Stuck on an issue?

Lightrun Answers was designed to reduce the constant googling that comes with debugging 3rd party libraries. It collects links to all the places you might be looking at while hunting down a tough bug.

And, if you’re still stuck at the end, we’re happy to hop on a call to see how we can help out.

[Feature Request] efficient logdet for KroneckerProductLazyTensor

See original GitHub issue

🚀 Feature Request

It appears that KroneckerProductLazyTensor doesn’t compute efficient logdets (as a product of the scaled log-determinants of the factors). This means it costs O(n^2m^2) for a 2-factor kronecker kernel with n x n and m x m factors instead of O(n^2 + m^2) even if we’re using efficient inv_quads.

This is fairly straightforward to add and would speed up multitask models and probably a bunch of other stuff.
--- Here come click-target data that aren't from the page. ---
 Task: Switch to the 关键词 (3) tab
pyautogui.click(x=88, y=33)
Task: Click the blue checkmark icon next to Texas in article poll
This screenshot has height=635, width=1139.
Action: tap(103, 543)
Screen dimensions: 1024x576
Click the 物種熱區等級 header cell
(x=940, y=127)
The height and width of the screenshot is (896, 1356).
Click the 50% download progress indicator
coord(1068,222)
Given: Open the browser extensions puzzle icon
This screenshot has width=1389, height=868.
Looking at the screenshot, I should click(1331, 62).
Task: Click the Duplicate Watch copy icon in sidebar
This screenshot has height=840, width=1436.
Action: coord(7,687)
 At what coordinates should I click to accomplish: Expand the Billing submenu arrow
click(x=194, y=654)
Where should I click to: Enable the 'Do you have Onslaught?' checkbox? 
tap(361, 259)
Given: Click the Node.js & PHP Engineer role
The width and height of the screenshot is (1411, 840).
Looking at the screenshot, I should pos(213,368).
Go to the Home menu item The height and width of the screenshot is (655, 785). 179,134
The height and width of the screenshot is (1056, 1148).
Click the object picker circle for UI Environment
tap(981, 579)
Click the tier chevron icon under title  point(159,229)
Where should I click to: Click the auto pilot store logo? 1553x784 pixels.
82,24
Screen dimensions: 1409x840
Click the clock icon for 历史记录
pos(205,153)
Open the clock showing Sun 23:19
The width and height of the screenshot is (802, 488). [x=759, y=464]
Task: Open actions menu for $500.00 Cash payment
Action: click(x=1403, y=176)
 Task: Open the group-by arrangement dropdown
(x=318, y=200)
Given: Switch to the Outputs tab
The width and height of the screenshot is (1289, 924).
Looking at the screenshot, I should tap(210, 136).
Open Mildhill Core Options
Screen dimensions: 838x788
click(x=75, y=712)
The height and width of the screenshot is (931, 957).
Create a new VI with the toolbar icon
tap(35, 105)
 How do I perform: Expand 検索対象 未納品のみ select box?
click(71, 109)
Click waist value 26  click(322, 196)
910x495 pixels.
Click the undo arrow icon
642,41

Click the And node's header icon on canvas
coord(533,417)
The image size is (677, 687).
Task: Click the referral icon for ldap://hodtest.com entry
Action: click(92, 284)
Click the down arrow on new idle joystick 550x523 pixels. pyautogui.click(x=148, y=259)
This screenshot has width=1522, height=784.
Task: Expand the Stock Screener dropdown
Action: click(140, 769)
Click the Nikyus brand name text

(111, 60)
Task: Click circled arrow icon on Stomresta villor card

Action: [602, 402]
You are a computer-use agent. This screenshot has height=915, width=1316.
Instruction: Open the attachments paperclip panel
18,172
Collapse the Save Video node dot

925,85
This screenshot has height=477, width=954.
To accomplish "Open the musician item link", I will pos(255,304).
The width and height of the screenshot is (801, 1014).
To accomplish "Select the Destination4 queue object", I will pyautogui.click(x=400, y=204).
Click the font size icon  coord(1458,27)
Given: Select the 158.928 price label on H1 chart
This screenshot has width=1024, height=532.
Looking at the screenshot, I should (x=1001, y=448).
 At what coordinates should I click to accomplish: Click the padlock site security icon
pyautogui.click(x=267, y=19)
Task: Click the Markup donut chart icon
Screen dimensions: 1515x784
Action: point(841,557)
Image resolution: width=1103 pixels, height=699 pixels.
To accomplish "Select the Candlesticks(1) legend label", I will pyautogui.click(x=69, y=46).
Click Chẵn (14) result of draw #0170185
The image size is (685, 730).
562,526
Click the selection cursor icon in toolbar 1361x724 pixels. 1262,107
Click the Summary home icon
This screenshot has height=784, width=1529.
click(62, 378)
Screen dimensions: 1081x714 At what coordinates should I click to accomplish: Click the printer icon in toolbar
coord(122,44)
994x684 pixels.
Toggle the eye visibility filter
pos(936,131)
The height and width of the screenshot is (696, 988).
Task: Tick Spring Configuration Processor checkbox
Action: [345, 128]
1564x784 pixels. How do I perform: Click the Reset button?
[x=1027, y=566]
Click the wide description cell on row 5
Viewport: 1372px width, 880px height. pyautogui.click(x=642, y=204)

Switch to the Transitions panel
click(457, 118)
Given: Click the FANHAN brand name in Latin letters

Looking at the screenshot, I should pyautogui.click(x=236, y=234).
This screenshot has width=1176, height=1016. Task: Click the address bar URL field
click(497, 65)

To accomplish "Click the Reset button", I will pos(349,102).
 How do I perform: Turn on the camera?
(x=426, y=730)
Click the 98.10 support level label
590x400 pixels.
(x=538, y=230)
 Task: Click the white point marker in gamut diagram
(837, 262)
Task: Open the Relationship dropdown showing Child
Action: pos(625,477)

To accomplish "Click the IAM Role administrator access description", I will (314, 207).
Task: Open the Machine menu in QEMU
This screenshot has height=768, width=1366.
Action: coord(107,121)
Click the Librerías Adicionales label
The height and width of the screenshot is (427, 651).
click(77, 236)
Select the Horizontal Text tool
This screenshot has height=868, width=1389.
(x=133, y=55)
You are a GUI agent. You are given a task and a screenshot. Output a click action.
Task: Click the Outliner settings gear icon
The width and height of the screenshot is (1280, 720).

I’m happy to do it, just a bit confused on (a) what reduce_inv_quad does and (b) where the efficient inv_quad is happening right now and whether I can reuse it or also need to implement an efficient kron-solve.

Simple example:

import gpytorch
import torch
from gpytorch.functions import logdet, inv_matmul
from gpytorch.utils.cholesky import psd_safe_cholesky
LOG2PI = 1.8378770664093453

def lazy_matrixnormal_likelihood(X, R, C):
    """
    Likelihood for matrix-variate normal
    (https://en.wikipedia.org/wiki/Matrix_normal_distribution)
    using lazy logdet and inv_matmul
    """
    row_logdet = logdet(R)
    col_logdet = logdet(C)

    logdet_term = X.shape[0] * col_logdet + X.shape[1] * row_logdet

    trace_term = torch.trace(inv_matmul(R, X).matmul(inv_matmul(C, X.t())))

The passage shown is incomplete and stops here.